BEGIN

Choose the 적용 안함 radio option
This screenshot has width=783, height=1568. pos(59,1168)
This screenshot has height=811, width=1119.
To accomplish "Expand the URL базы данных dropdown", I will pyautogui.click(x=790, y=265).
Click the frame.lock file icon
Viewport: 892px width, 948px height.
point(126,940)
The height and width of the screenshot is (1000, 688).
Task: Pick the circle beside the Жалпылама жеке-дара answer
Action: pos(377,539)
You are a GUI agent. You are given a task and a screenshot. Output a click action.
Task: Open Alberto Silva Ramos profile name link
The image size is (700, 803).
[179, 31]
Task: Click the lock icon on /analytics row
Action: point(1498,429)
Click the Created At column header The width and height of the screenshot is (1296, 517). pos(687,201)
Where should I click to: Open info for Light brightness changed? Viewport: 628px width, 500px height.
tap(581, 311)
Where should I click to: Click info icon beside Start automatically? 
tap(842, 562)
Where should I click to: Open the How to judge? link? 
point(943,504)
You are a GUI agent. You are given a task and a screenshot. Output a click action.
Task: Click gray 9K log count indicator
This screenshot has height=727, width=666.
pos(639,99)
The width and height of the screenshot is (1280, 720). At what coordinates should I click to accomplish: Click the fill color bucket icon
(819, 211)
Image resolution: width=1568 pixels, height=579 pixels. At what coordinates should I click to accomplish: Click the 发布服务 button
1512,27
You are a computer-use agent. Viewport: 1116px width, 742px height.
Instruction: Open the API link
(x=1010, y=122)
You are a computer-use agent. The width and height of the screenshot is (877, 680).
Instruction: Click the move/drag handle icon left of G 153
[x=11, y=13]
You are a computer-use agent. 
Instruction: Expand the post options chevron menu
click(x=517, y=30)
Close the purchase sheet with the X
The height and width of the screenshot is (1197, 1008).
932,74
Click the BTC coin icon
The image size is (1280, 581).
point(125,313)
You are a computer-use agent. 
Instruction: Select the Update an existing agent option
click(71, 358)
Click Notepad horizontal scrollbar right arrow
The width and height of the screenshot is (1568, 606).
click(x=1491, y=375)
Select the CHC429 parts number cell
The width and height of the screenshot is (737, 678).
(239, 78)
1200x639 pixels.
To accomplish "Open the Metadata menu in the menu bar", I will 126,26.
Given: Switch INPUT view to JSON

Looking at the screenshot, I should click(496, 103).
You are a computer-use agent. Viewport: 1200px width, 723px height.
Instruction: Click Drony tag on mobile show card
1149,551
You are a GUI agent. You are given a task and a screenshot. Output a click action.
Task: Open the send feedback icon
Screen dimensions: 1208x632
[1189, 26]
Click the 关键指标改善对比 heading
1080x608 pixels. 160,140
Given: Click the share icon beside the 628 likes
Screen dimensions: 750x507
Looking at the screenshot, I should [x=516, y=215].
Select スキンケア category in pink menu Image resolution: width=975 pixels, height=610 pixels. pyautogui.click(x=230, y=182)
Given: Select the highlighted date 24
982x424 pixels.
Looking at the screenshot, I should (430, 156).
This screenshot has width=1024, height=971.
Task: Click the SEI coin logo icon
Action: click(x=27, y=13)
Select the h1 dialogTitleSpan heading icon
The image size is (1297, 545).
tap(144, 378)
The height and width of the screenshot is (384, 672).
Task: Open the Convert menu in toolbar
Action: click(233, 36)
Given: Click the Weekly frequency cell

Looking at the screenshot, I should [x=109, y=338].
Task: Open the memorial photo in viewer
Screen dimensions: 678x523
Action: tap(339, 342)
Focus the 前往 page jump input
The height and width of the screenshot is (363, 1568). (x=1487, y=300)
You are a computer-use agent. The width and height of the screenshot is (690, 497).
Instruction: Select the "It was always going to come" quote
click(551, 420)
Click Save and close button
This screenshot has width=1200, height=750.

END

Exercise directions: Find the word "pyautogui" in the records, and report each line that has it.

Response to the exercise:
To accomplish "Expand the URL базы данных dropdown", I will pyautogui.click(x=790, y=265).
Select スキンケア category in pink menu Image resolution: width=975 pixels, height=610 pixels. pyautogui.click(x=230, y=182)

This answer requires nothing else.